Gli adepti di Dioniso, quali satiri, sileni, ninfe e menadi, sono spesso rappresentati in questa estasi nell’arte. I satiri e le baccanti sono raffigurati mentre danzano e bevono liberamente, di solito con sorrisi luminosi e occhi spalancati.
Tra i culti dell'antichità classica, l'adorazione di Dioniso emerge come uno dei più affascinanti, articolato attraverso feste agricole e cittadine in Grecia, Asia Minore e Magna Grecia, nonché con riti e i Baccanali, diffusi in tutto l'Impero Romano, basati sulle Dionisiache greche e sui riti dionisiaci, che si stima siano arrivati a Roma intorno al 200 a.C. mediante le colonie greche dell'Italia meridionale. Come tutti i culti misterici, i Baccanali erano tenuti con il massimo riserbo, e gli iniziati erano vincolati al segreto; le poche informazioni conosciute sul culto e sui suoi riti derivano dalla letteratura, dalle opere teatrali, dalla statuaria e dalle pitture greche e romane.
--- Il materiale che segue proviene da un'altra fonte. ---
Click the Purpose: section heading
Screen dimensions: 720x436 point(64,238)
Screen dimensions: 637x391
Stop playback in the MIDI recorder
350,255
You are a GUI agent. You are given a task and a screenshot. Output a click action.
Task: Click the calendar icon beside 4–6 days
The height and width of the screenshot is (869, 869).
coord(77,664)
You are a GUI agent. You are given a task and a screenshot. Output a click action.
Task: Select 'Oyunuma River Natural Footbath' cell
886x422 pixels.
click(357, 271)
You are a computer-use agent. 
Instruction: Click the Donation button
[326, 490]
Dionisio è quasi sempre raffigurato con viti, uva, coppe e brocche, presumibilmente portando vino, che ha fatto lui stesso. Sileno, dio dei boschi, della natura selvaggia e della vinificazione, era suo compagno e tutore. Nella maggior parte dei miti riguardanti la sua origine, si dice che Dioniso abbia portato l'arte della vinificazione ai mortali. Ha viaggiato in tutta l'Eurasia, diffondendo la sua conoscenza a tutti coloro che lo avrebbero ascoltato.
Euripe nelle sue Le Baccanti descrive Dionisio:«Dioniso scoprì la bevanda liquida del grappolo d'uva e la presentò ai mortali, quella che fa cessare il patire agli uomini miserabili, quando sono sazi del ruscello della vite, e dà il sonno come l'oblio dei mali che accadono di giorno; né c'è altra cura contro l'angoscia». (Euripide, 279-83).
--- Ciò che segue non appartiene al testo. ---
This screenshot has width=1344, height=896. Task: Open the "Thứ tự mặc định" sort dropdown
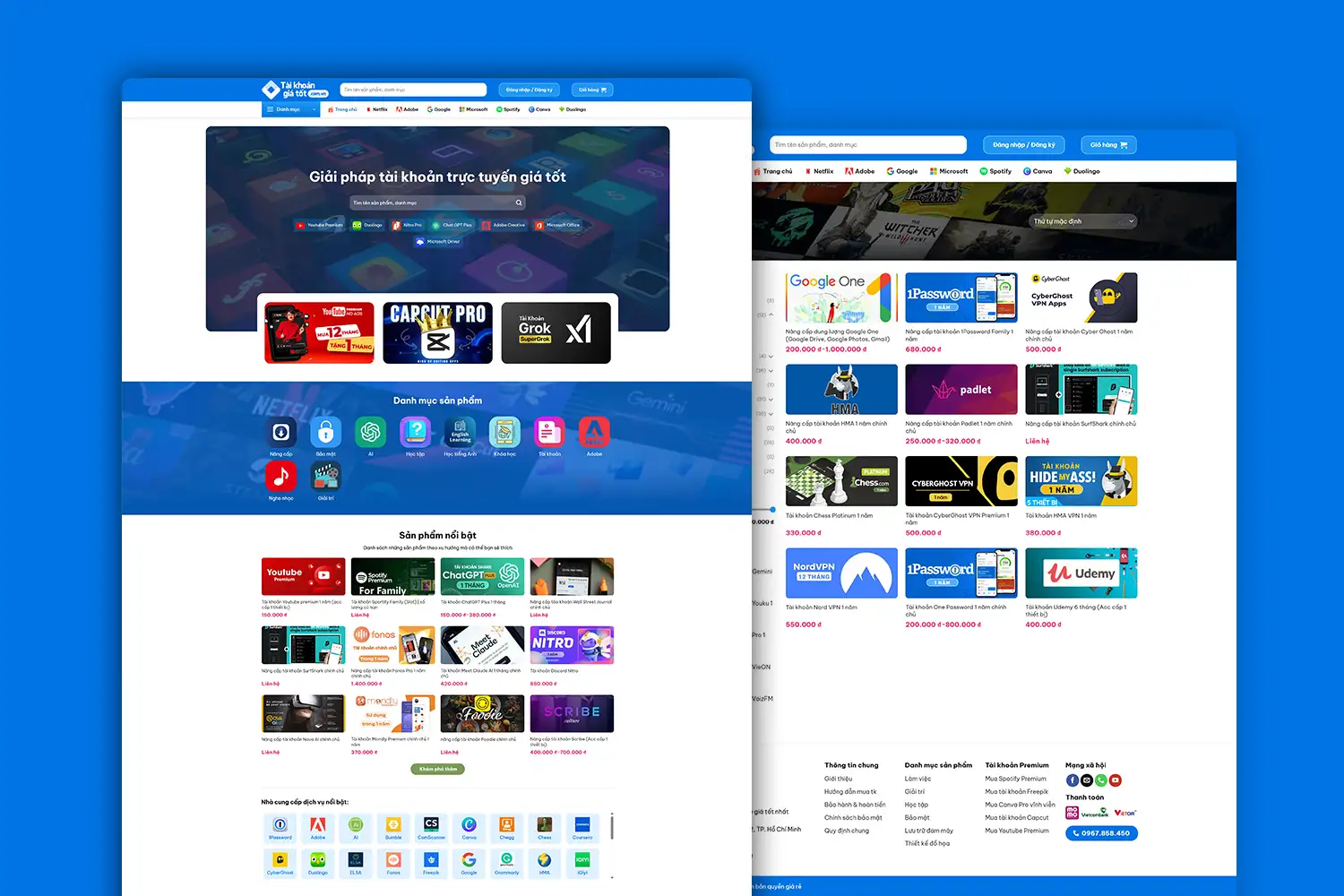pyautogui.click(x=1082, y=220)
I suoi seguaci erano attratti da lui per la libertà che rappresentava: quella del corpo, raggiunta attraverso l'ebbrezza e l'estasi, e quella della mente, elevando le donne a ruoli di leadership nel suo culto. Mentre l'ebbrezza e l'estasi erano i primi mezzi fisici per entrare in contatto con Dioniso, per abbracciare completamente la divinità era necessario raggiungere un livello di trascendenza con lui. Nietzsche illustra questa esperienza nella Nascita della Tragedia: «Ora lo schiavo è un uomo libero, ora crollano tutti i confini rigidi e ostili che la necessità, l'arbitrio o la 'moda sfacciata' hanno stabilito tra gli uomini. Ora, nel vangelo dell'armonia universale, ogni uomo si sente non solo riunito, riconciliato e fuso con il suo prossimo, ma addirittura uno con esso, come se il velo di Maya fosse stato strappato e sventolasse ormai a brandelli davanti alla misteriosa unità originaria». (Nietzsche, Nascita della Tragedia V. III, T.1, p.1).